Сквозь туман и облака, долго куксясь и морщась, выглянуло наконец солнце. Было уже десять. Януш с некоторым облегчением подумал, что сюда не долетают звуки трубы с Мариацкой башни. Не хотелось бы ее сейчас слышать.
«Пора ехать на Сальватор!» — подумал он, встал, расплатился и направился в сторону Рынка. На этот раз ему не хотелось идти на Сальватор пешком. Януш решил поехать трамваем.

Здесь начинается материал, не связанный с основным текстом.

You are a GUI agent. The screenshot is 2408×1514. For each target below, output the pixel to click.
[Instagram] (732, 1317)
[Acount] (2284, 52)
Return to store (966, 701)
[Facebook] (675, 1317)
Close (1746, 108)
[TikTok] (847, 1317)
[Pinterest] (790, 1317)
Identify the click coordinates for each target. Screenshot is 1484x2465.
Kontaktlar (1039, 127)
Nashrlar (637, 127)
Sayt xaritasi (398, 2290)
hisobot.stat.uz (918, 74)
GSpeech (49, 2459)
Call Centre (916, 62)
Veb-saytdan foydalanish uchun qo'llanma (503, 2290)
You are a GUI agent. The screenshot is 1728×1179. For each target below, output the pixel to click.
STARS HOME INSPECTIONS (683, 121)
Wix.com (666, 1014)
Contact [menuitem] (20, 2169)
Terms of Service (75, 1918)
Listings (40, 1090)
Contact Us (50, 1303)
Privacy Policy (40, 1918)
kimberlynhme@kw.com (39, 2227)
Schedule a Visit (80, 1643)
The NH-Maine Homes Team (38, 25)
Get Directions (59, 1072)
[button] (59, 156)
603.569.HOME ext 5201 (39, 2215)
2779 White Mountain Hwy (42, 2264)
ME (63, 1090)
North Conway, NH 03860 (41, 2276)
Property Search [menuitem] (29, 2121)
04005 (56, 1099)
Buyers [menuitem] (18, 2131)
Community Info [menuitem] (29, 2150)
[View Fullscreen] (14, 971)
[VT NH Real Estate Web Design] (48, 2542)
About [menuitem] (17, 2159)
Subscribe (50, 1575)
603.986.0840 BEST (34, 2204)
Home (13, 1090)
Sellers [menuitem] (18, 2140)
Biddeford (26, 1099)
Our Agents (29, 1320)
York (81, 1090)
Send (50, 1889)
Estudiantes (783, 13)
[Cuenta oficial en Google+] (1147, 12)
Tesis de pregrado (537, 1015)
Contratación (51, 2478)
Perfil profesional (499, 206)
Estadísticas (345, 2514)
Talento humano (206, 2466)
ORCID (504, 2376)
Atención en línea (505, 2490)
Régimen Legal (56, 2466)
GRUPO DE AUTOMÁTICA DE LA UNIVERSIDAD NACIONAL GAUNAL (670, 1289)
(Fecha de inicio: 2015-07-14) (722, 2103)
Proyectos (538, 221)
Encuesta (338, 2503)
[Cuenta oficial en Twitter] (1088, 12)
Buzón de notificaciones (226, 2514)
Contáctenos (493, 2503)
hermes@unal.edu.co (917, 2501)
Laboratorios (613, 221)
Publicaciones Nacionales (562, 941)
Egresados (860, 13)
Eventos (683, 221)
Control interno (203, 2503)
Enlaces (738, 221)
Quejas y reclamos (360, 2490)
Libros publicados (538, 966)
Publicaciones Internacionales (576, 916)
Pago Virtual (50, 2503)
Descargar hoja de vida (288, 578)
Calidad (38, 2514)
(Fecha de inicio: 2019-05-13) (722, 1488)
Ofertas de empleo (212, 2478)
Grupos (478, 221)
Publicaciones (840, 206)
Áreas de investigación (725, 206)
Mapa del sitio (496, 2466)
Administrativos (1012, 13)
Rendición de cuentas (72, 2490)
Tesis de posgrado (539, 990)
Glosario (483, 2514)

Поскольку трамвай отходил от Мариацкого собора, Януш зашел туда на минуту. И тут же его окружили и поглотили простор поднебесного свода, очертания корабля, стройного парусника, и специфический темно-желтый, скорее даже коричневый, теплый и рассеянный, единственный на свете колорит, присущий только этому храму. Алтарь Ствоша{137} был как раз открыт. Боковые крылья его в желтом сумраке собора отливали влажным золотом, а центральная группа была освещена горящими свечами и мертвым электрическим светом. Несмотря на множество баб, несмотря на клубящийся туман от их дыхания, Януш протиснулся сквозь толпу к самому алтарю и увидел «Успенье богоматери». Он почти ощутил обмякающее тело в своих руках, которые, казалось, еще так недавно ощущали мертвое тело худенькой женщины. Беспомощно повисшие руки мадонны были похожи на стекающие струйки воды. Одни эти руки были неземными, а остальное, особенно эта тяжесть, тяжесть, которую ощущал огромный апостол, эта тяжесть уже коснеющего тела, из которого она отошла… Но что, что отошло из этого тела, что могло отойти, если то, что было человеком, превратилось в тлен, в горстку праха?
У Януша не хватило сил стоять в толпе перед алтарем, изображающим смерть молодой женщины. Стены цвета сосновых стволов несли слишком много ангелов, чтобы он мог спокойно смотреть на них и следить за готическими линиями, сходящимися вверху над огромным распятием. «Почему так много мук в этом соборе? — подумал Януш и через минуту ответил себе: — Потому что все это происходит во мне, а не в этом соборе».
Пришлось выйти на воздух, блеклый, осенний. Мицкевич, нелепо подавшийся назад, словно пятясь от кого-то, стоял напротив собора, тут же стояли и пролетки. В конце концов Януш решил поехать на Сальватор в пролетке. Потом он об этом пожалел, так как замерз, и обошлось это дорого, и Краков с шлепающего по грязи ненастным осенним утром драндулета показался ему на редкость тоскливым. Висла плыла тут же, сразу за домиком тети Марты, и тоже была желтая, разлившаяся, беспокойная и некрасивая, совсем не та, какой она запомнилась ему пять лет назад.